本以为忍忍就过去了,又不是嘴对嘴。但余光一瞥,正好瞧见墙壁上的画像,里头的小人原本在挣扎,现下只抬起头瞪圆眼,满脸惊奇震撼之态。
!
陈景殊好不容易建立起来的心态瞬间崩塌,抬脚就狠狠朝殷诀靴面上跺下,“放开!”
正在兴头上的殷诀虽不舍,却没有违逆他的话,老实松开。突然的美味消失,他似是有点惆怅,墨眸里情愫晦涩,嘴巴还意犹未尽地砸吧两下,舌尖扫着唇缝上的余温。一低眼,对上陈景殊又冷又热的脸。
他蓦地有点局促,视线也闪躲不定,一边舔唇偷偷回味,一边自顾自的害羞,硬朗面庞上藏不住的红晕,与刚才的狂野判若两人。偶尔鼓起勇气看陈景殊一眼,却在对方瞪过来时快速别开脸,嘴唇抿了又抿,眼神飘了又飘,想说不敢说,想瞧又不敢瞧,杵在那里一言不发。

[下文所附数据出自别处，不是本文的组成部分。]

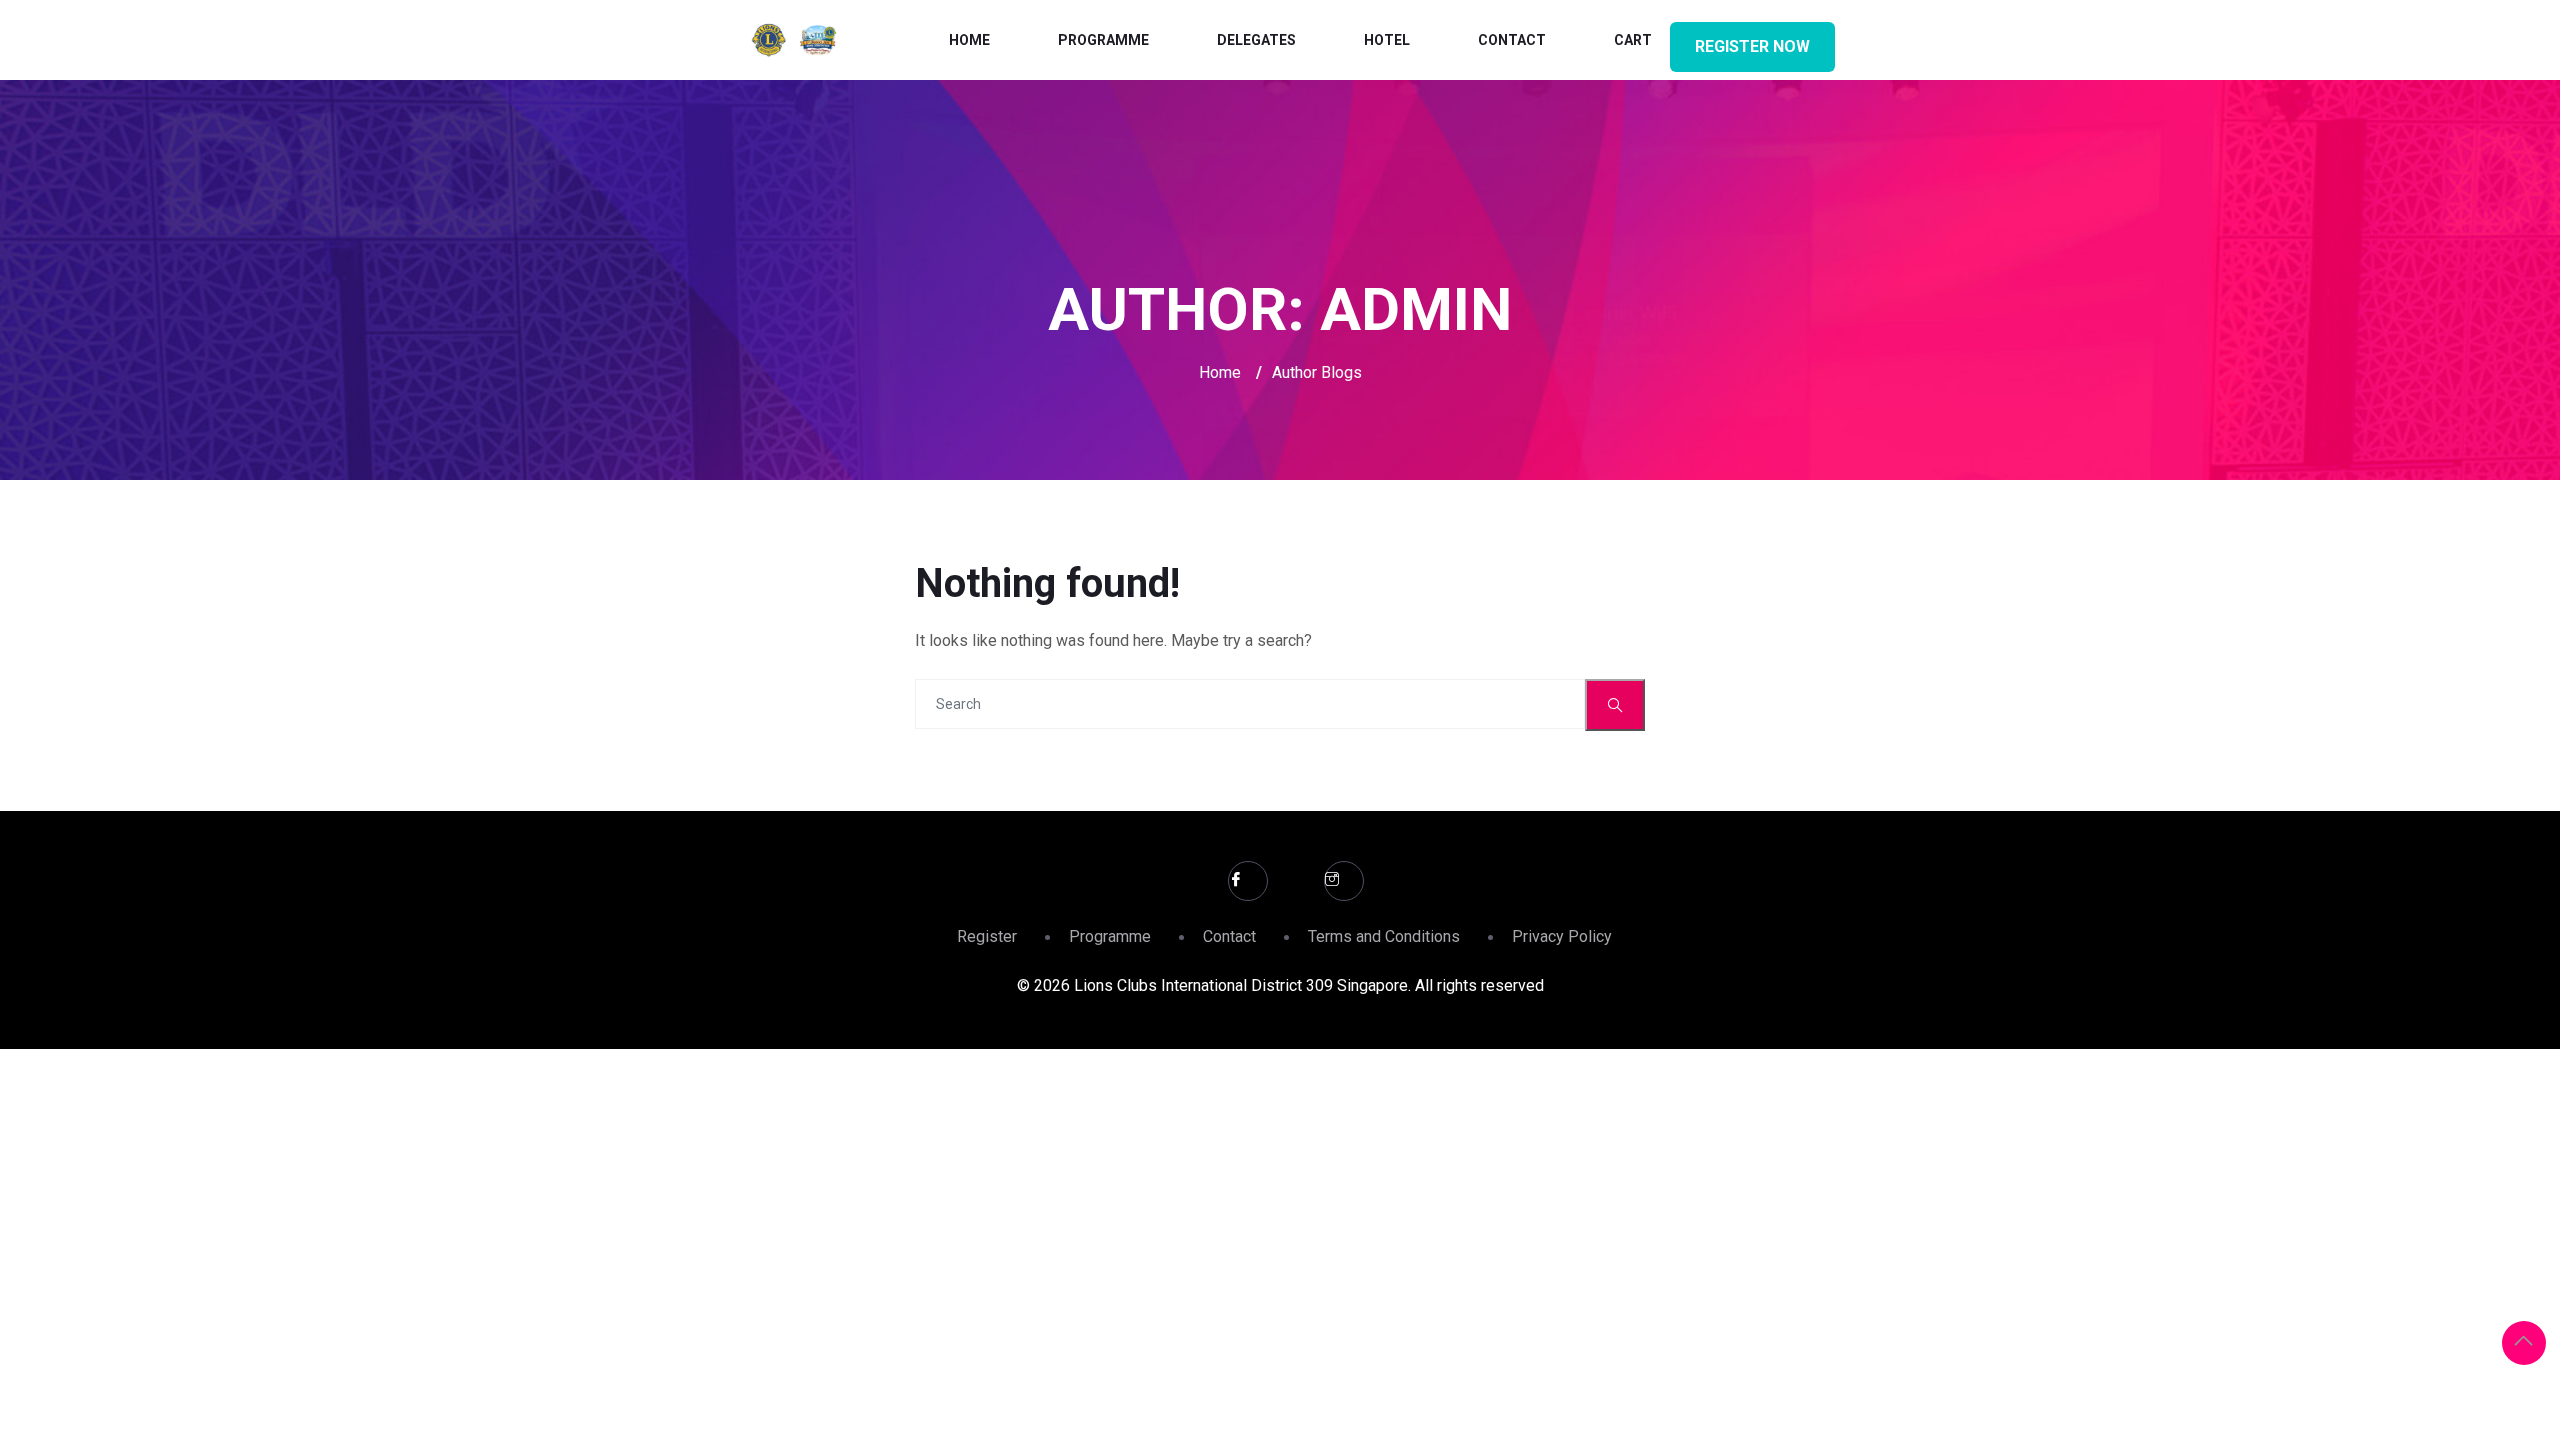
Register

陈景殊算是怕了他,神情复杂,但到底没说难听话。深吸一口气,善解人意道:“手脏,放嘴里不好。”
得到他的谅解,殷诀终于能直视过来,动了动口,似是想辩驳什么,但对着陈景殊不善的脸色,没说出口,只傻愣愣地点头:“师兄的话,我记住了。”
见陈景殊脸色稍缓,他又善解人意地补充:“师兄,没关系,我、我会舔干净的。”
“……”陈景殊耳朵跟放火上烤一样,立马捂住他的嘴,忿恨出声,“你不要说话了。”
说罢转身就走,刚走两步还是不放心,又猛地转身,对着身后亦步亦趋的男人道:“以后不要什么都往外说。”

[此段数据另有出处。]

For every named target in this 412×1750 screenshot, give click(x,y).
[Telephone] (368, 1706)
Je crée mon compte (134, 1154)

殷诀停脚,语气有些委屈:“对师兄也不能说么,师兄是我最亲近的人。”
“不能。”陈景殊立即道,话出口觉得过火,又沉下气,语重心长教导,“不是不能,有些话自己知道就好,不必说给我听。我是为你考虑,此处妖界地盘,隔墙有耳,万一被人抓住把柄……你击杀妖王,无论有意无意,都已经树敌无数,妖族宵小不会善罢甘休,你更要谨言慎行。”
殷诀看起来有点不情愿:“好吧。”
陈景殊深深后悔,之前在九华山殷诀也不这样,都怪那该死的催情丸。
他心气郁闷,脚步不自觉地越走越快,把殷诀甩出半丈远。殷诀似乎察觉到他的不悦,识趣地保持着距离,沉默地跟在后面。
然而在这幽暗曲折的地下迷宫转了两圈,他们依然找不到出口。